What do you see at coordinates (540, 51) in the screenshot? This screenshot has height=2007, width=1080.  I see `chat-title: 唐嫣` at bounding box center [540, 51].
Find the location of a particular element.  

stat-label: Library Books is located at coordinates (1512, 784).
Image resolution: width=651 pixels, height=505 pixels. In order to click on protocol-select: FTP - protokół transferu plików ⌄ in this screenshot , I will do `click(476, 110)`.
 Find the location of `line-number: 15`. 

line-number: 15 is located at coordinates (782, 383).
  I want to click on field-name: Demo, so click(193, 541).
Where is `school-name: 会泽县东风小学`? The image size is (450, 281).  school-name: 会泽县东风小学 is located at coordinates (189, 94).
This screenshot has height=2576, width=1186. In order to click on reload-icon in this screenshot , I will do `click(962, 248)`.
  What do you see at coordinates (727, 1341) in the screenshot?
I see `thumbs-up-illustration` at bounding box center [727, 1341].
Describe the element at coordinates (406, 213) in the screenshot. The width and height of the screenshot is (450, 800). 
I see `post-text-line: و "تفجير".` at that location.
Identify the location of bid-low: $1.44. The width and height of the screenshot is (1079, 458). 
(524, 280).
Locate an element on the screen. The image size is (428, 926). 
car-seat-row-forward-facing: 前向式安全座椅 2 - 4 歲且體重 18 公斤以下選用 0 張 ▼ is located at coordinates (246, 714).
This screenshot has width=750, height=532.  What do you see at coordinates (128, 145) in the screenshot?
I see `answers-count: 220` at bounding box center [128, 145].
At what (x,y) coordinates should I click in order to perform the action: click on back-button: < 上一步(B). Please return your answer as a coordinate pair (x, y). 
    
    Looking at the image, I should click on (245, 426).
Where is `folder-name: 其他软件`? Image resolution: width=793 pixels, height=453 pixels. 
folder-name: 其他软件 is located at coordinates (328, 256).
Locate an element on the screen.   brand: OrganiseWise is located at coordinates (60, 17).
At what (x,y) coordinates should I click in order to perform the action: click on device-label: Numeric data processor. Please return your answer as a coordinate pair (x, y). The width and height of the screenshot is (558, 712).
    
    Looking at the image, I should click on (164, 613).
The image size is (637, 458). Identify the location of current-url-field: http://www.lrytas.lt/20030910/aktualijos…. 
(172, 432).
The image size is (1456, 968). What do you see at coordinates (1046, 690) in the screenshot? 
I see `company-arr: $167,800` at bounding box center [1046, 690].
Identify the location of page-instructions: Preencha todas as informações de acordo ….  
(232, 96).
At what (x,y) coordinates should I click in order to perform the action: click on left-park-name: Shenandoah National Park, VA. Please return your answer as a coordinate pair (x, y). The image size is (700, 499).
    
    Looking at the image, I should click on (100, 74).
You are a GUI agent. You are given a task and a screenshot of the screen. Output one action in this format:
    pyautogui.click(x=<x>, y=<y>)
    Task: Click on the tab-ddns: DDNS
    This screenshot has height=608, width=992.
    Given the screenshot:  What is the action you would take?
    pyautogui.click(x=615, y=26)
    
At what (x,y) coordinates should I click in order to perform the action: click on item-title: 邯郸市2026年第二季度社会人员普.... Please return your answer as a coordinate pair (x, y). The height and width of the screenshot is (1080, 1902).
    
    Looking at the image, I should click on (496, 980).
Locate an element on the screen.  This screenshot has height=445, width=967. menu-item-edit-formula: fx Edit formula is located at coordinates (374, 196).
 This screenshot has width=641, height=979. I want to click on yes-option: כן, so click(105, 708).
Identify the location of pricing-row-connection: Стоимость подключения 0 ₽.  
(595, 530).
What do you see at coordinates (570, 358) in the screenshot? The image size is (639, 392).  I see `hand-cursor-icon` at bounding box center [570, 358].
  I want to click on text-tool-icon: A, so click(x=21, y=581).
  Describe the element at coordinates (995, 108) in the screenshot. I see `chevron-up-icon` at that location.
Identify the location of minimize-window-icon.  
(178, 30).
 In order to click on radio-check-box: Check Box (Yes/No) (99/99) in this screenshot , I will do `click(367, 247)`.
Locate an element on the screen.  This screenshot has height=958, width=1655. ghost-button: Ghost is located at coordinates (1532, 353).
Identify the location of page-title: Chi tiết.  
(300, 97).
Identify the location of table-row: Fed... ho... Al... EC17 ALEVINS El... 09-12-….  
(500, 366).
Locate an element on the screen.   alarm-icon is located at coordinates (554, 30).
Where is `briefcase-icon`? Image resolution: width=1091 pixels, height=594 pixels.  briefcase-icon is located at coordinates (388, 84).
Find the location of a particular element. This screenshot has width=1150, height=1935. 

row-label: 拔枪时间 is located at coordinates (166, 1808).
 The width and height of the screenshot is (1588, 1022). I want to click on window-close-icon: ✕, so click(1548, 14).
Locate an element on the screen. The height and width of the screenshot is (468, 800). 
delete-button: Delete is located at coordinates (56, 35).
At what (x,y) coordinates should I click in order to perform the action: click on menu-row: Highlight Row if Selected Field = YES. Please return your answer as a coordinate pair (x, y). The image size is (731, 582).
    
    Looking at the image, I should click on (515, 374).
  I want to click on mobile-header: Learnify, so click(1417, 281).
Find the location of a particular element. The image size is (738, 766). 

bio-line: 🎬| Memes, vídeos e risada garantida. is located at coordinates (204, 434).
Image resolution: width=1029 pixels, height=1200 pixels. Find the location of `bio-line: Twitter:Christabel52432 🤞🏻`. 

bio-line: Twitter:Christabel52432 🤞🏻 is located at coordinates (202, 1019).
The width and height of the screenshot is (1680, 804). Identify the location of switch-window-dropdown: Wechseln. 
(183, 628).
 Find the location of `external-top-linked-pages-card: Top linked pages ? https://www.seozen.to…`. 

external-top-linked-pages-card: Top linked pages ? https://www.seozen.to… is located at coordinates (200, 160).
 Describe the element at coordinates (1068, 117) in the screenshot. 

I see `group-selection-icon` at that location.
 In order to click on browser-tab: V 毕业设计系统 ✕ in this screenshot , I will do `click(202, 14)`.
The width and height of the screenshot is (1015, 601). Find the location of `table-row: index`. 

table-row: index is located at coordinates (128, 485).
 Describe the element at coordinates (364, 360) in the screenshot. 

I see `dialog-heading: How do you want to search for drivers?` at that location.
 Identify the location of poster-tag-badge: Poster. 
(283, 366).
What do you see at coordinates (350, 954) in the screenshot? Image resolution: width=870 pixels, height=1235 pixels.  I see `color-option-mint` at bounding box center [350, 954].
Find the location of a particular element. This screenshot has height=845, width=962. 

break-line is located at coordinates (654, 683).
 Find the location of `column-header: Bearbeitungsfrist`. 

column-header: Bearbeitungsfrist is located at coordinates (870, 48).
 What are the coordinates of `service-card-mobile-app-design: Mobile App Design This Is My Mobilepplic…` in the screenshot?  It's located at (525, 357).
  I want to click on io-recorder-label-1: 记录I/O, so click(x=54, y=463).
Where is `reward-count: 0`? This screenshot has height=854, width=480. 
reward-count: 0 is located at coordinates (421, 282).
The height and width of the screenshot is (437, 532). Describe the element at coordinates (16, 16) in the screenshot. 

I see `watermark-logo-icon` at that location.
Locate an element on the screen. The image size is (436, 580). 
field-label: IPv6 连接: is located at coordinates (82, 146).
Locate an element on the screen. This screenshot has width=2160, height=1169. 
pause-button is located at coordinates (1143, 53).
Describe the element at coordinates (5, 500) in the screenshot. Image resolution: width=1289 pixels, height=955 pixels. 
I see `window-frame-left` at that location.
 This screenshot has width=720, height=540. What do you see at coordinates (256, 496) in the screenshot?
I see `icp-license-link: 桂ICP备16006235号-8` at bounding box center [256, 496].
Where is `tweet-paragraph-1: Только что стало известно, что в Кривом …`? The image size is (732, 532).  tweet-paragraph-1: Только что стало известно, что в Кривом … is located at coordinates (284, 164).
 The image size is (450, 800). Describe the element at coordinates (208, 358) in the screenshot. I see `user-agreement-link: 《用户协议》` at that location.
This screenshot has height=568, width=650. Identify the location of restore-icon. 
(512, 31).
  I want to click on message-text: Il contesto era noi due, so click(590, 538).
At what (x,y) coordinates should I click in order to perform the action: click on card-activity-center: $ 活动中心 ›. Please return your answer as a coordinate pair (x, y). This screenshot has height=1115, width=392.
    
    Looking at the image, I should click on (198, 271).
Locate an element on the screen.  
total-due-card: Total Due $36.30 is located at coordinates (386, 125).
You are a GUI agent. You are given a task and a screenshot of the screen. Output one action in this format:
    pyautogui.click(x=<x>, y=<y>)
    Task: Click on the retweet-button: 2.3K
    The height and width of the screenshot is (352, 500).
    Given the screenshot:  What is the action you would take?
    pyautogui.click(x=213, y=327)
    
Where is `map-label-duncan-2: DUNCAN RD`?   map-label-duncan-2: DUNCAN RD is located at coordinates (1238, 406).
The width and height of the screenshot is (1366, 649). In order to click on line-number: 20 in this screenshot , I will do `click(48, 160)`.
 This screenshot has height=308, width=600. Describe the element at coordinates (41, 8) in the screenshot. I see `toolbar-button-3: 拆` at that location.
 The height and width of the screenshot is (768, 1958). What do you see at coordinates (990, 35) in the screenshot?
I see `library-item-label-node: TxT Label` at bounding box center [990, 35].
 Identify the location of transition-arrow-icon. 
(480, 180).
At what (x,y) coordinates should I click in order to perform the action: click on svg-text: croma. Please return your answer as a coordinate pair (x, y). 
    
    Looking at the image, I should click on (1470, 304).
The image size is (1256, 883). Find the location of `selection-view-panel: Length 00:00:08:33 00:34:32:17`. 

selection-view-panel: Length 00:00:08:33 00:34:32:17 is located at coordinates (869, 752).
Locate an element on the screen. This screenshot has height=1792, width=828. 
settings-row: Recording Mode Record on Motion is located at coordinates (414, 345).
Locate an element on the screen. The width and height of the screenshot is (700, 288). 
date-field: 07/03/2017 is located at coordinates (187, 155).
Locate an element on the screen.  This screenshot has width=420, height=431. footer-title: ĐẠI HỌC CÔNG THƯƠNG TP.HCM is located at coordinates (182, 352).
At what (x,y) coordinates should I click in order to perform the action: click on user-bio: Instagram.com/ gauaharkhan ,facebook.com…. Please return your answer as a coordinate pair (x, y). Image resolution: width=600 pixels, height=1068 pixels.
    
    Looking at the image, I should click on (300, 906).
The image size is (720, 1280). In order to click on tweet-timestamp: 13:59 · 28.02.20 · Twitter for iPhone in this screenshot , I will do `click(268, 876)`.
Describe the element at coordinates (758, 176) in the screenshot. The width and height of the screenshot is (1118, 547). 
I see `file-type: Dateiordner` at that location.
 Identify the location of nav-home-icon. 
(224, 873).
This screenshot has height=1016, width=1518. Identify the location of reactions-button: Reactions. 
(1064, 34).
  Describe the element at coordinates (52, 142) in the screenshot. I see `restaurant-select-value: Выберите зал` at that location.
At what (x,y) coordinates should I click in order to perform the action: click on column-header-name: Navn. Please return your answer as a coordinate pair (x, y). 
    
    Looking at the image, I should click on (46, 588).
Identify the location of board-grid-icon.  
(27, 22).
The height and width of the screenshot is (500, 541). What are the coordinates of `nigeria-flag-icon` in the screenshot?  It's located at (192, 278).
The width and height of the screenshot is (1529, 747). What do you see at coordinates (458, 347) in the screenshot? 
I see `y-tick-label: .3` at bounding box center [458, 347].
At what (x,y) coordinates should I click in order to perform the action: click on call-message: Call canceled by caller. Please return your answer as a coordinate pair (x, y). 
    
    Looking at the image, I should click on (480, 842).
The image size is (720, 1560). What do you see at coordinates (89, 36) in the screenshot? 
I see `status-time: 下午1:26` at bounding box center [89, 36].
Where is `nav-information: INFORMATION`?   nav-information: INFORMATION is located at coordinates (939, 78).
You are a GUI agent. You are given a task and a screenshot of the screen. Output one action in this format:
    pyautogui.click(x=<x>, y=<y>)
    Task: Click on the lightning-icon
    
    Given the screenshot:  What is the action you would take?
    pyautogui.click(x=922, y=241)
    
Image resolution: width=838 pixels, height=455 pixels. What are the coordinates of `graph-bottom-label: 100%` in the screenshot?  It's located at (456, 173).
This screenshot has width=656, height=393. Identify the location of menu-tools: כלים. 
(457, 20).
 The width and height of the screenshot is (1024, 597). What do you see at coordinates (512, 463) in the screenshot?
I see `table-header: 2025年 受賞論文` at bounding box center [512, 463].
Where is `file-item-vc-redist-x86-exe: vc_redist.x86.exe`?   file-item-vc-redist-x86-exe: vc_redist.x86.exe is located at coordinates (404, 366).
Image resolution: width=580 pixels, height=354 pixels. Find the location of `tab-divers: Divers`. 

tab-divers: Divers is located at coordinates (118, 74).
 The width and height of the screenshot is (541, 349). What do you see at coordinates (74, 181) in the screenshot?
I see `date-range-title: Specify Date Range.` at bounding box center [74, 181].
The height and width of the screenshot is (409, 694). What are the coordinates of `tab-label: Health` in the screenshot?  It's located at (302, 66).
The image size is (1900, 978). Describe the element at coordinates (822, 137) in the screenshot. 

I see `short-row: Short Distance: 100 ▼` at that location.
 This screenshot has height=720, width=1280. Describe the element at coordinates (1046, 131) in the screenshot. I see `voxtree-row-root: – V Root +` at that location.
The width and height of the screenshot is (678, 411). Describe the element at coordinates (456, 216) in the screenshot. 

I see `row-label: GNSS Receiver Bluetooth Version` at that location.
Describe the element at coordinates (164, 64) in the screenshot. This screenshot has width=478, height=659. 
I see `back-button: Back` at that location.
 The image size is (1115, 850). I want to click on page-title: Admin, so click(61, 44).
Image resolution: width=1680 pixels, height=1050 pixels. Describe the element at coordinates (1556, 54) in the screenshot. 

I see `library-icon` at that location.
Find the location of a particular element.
########################################
*WHAT THE TASK REQUIRES:* Convert the entries, from the first line through the line that contains "folder-name: 其他软件 is", into a JSON list of strings, one string per line, leaving out blank lines.

*RESULT OF THE EXERCISE:*
[
  "What do you see at coordinates (540, 51) in the screenshot? This screenshot has height=2007, width=1080.  I see `chat-title: 唐嫣` at bounding box center [540, 51].",
  "Find the location of a particular element.  ",
  "stat-label: Library Books is located at coordinates (1512, 784).",
  "Image resolution: width=651 pixels, height=505 pixels. In order to click on protocol-select: FTP - protokół transferu plików ⌄ in this screenshot , I will do `click(476, 110)`.",
  " Find the location of `line-number: 15`. ",
  "line-number: 15 is located at coordinates (782, 383).",
  "  I want to click on field-name: Demo, so click(193, 541).",
  "Where is `school-name: 会泽县东风小学`? The image size is (450, 281).  school-name: 会泽县东风小学 is located at coordinates (189, 94).",
  "This screenshot has height=2576, width=1186. In order to click on reload-icon in this screenshot , I will do `click(962, 248)`.",
  "  What do you see at coordinates (727, 1341) in the screenshot?",
  "I see `thumbs-up-illustration` at bounding box center [727, 1341].",
  "Describe the element at coordinates (406, 213) in the screenshot. The width and height of the screenshot is (450, 800). ",
  "I see `post-text-line: و \"تفجير\".` at that location.",
  "Identify the location of bid-low: $1.44. The width and height of the screenshot is (1079, 458). ",
  "(524, 280).",
  "Locate an element on the screen. The image size is (428, 926). ",
  "car-seat-row-forward-facing: 前向式安全座椅 2 - 4 歲且體重 18 公斤以下選用 0 張 ▼ is located at coordinates (246, 714).",
  "This screenshot has width=750, height=532.  What do you see at coordinates (128, 145) in the screenshot?",
  "I see `answers-count: 220` at bounding box center [128, 145].",
  "At what (x,y) coordinates should I click in order to perform the action: click on back-button: < 上一步(B). Please return your answer as a coordinate pair (x, y). ",
  "    Looking at the image, I should click on (245, 426).",
  "Where is `folder-name: 其他软件`? Image resolution: width=793 pixels, height=453 pixels. ",
  "folder-name: 其他软件 is located at coordinates (328, 256)."
]